More than half of the 80.5 million moms in America return to work within four months of giving birth to their first child, according to the latest statistics issued by the U.S. Census Bureau. The first 30 days of returning to work after having a baby can be a struggle as you adapt to the role of working mother and to adjust to your separation from your child. But remember, you are not alone as you undergo this overwhelming experience. Drawing upon the wisdom of experts and women who have gone through it before, the First 30 Days offers tips to make the transition smoother for both you and your baby.
Choosing the Right Childcare
In your successful return to work, perhaps the most essential factor is making the right childcare arrangements. Your childcare provider is the connection between you and your child, so finding an excellent candidate and establishing strong lines of communication is the key to putting your mind at ease while you are at work.
There are many ways to find quality childcare providers; however, it takes a little homework. If you are considering daycare centers, attain suggestions from fellow parents and pay unannounced visits to each recommended facility during business hours to see how they are run.

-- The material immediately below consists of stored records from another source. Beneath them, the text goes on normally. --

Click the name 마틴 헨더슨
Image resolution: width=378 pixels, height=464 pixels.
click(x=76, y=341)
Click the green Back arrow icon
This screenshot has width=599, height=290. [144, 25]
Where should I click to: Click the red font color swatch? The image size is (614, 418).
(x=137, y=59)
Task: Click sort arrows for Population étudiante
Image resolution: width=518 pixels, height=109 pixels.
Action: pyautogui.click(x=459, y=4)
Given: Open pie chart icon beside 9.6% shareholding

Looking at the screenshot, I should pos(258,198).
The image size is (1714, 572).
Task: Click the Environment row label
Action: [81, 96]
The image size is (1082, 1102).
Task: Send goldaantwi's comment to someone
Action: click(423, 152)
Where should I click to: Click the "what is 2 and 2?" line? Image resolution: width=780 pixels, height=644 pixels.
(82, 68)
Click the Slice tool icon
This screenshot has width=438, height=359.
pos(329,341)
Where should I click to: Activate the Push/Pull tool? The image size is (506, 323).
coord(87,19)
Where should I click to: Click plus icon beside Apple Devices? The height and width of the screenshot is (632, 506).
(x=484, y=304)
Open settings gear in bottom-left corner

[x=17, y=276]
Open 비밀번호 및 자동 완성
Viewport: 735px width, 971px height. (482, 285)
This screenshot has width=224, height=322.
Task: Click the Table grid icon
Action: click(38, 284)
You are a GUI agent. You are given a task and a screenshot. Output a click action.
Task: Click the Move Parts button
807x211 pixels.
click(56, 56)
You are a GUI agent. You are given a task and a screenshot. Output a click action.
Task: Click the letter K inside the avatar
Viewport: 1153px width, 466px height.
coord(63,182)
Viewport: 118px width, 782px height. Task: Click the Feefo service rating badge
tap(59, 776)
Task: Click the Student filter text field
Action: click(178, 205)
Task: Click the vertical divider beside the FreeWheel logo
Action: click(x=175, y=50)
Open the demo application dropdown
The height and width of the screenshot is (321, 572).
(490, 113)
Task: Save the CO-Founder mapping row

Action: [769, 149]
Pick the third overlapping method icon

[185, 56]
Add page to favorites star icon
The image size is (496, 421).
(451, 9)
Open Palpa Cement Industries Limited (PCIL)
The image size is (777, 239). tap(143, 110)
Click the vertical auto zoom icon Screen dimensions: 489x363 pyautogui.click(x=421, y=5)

When selecting a babysitter or nanny, be sure to use a reputable agency or other resource. Have a list of interview questions handy as you and your partner interview candidates. In addition to education, work experience and first aid knowledge, ask the prospective caregivers about themselves, including their hobbies and goals for the future. If your baby is present during the interview, notice how the candidate interacts with him or her.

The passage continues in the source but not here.